Love completed her collegiate track and field career ranked among the best all-time in the UNLV record books, including: first in the outdoor 4x100m relay (43.81), third in the indoor 4x400m relay (3:38.65), fourth in the indoor 60m (7.38); and fifth in the outdoor 4x400m relay (3:35.35). She finished her UNLV career with the following indoor personal bests: 60m in 7.33, 200m in 23.71, and high jump of 1.55m. Her UNLV outdoor personal bests included: 100m in 11.47, 200m in 23.66, and high jump of 1.71m.

== Bobsled career ==
Love did not begin bobsledding until age 23 when she was invited to a 12-day USA Bobsled rookie push camp in Lake Placid, New York, in October 2020 after the encouragement of her UNLV track coach, Larry Wade. Shortly after that, a representative of the USA bobsled team, also recognizing Love’s talent as a sprinter, reached out and invited her to a virtual bobsled combine, where she further impressed Team USA coaches. Shortly after that, she was invited to compete in the North American Cup Circuit, then on the U.S. World Cup Team.

On November 28, 2021, she made her International Bobsleigh & Skeleton Federation (IBSF) World Cup debut in Innsbruck, Austria, competing with pilot Elana Meyers Taylor in the two-woman bobsled, in which they placed fifth. On December 5, 2021, she and pilot Kaillie Humphries finished in first place at the IBSF World Cup competition, Love’s second career World Cup event, in Altenberg, Germany. She finished sixth or better in each of her six career bobsled races before the 2022 Winter Olympics.
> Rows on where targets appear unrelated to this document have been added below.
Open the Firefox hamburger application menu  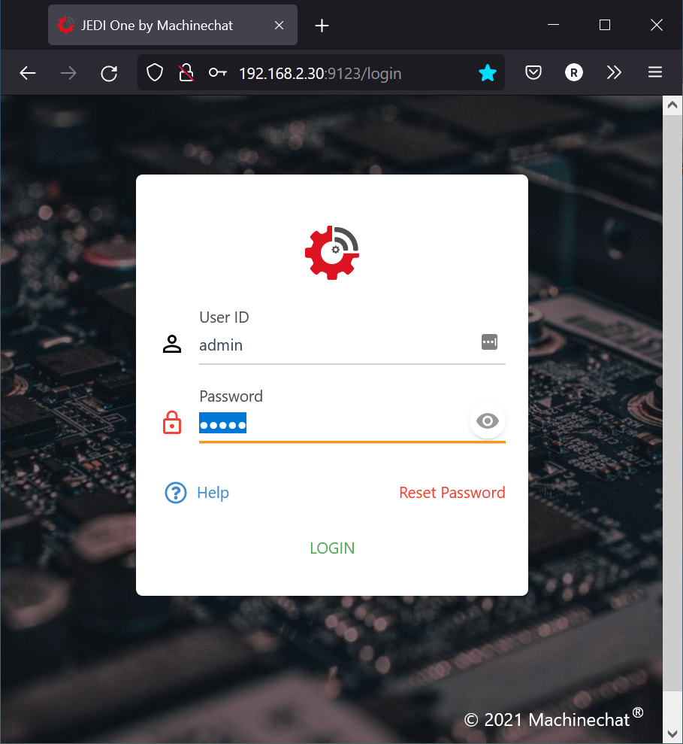pyautogui.click(x=654, y=73)
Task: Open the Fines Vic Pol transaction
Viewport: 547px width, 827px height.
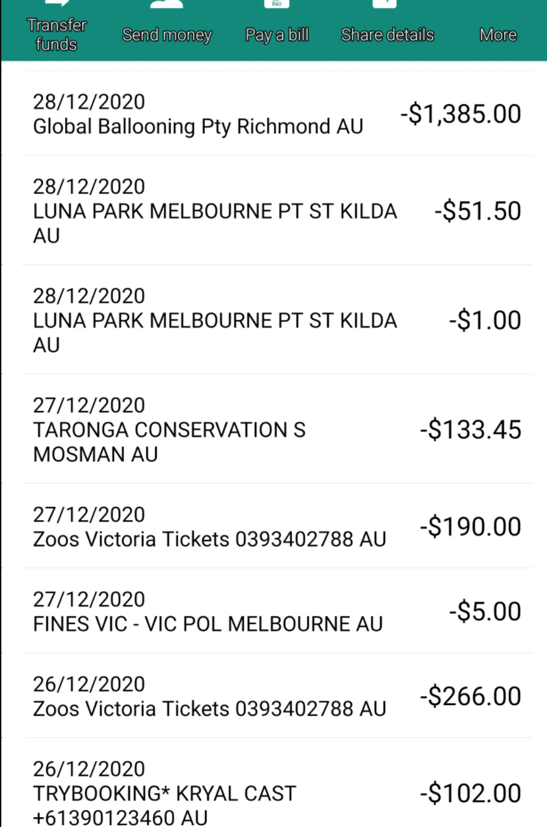Action: 277,611
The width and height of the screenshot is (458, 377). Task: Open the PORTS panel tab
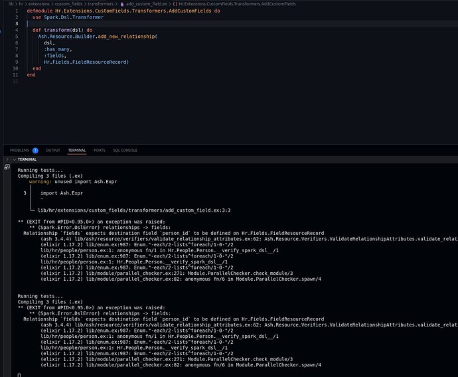pyautogui.click(x=100, y=151)
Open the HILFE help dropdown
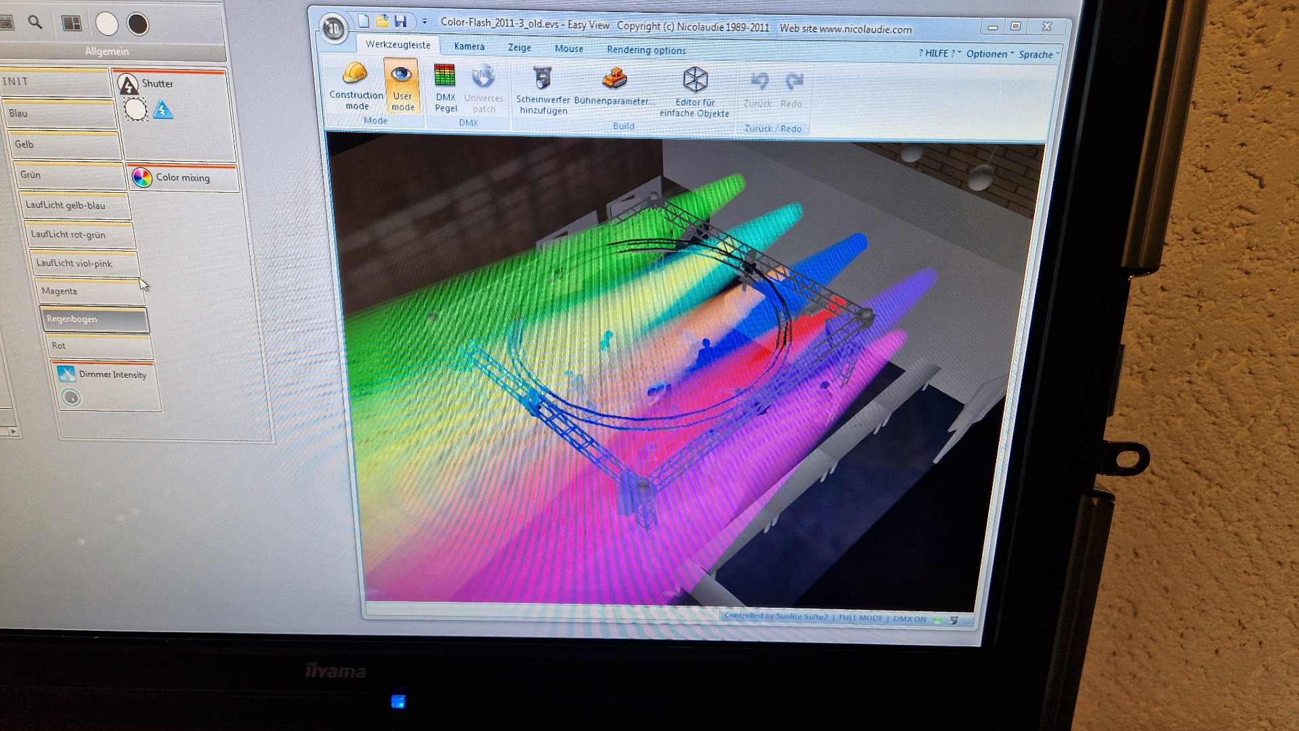Screen dimensions: 1299x731 (x=939, y=53)
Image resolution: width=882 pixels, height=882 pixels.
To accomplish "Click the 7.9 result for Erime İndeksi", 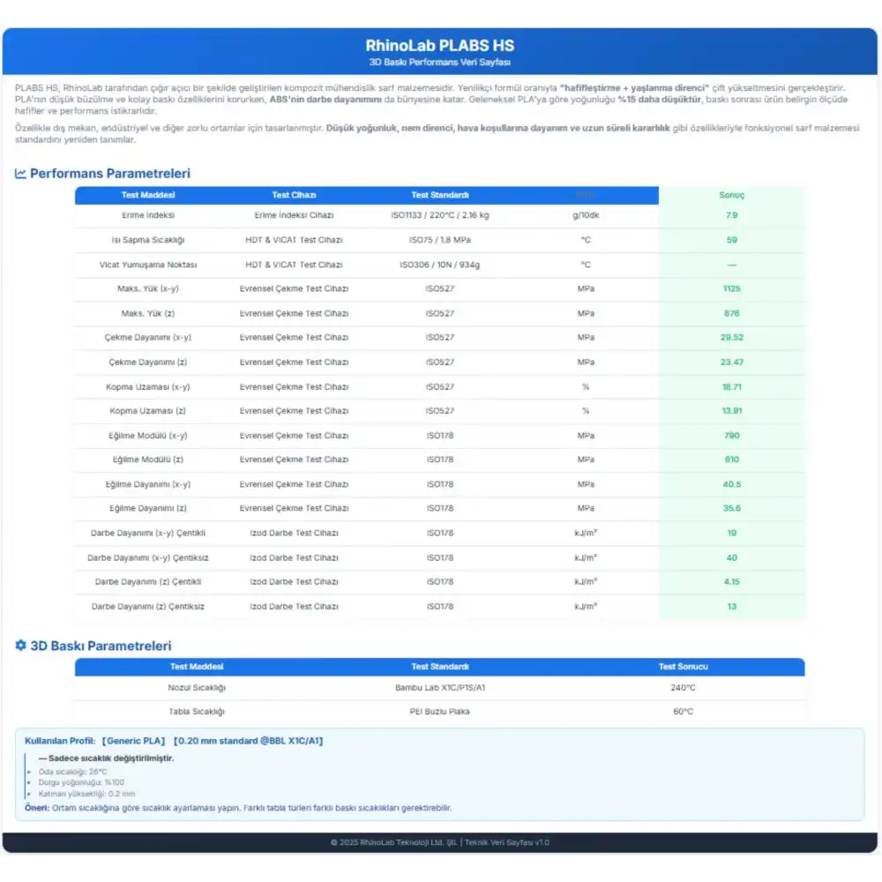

On January 17, 2022, after competing in just six bobsled races in her career, Love was named to the U.S. Olympic bobsled team to compete in the 2022 Winter Olympics in Beijing. She was the first Utah native to become an Olympic bobsledder since Steven Holcomb, at one time the most decorated bobsledder in U.S. history. On February 18, 2022, less than 18 months after the commencement of her bobsled career, she made her Olympic debut in the two-women bobsled competition as she competed as the brakewoman alongside her teammate pilot, Kaillie Humphries.

On December 18, 2022, Love and Humphries finished in first place at the IBSF World Cup competition in Lake Placid, New York. It was Love's second World Cup victory and her first appearance on the circuit during the 2022–23 Bobsleigh World Cup. She is beginning the transition from push athlete to driver after competing as a driver on the lower-level North American Cup this fall.

Love represented the United States at the IBSF World Championships 2025 and won a gold medal in the monobob with a time of 3:57.82. She defeated two-time defending IBSF World Champion Laura Nolte by 0.44 seconds.

She was named in the United States team for the 2026 Winter Olympics. Love finished seventh in the monobob and fifth in two-woman.

== Personal life ==
In high school, she maintained at least a 3.75 GPA all four years and graduated in the top 100 students of Herriman’s class of 2016. She also earned Herriman’s Outstanding Mustang Award. In 2021, she graduated from UNLV with a bachelor’s degree in Hospitality.

Love comes from a family of athletes. Her mother, father, and sister, Jasmyne, all played sports collegiately. Her mother (maiden name Johnston) played basketball at Salt Lake Community College. Her father played basketball at Utah Valley University. Jasmyne played volleyball at Salt Lake Community College and Cal State-East Bay.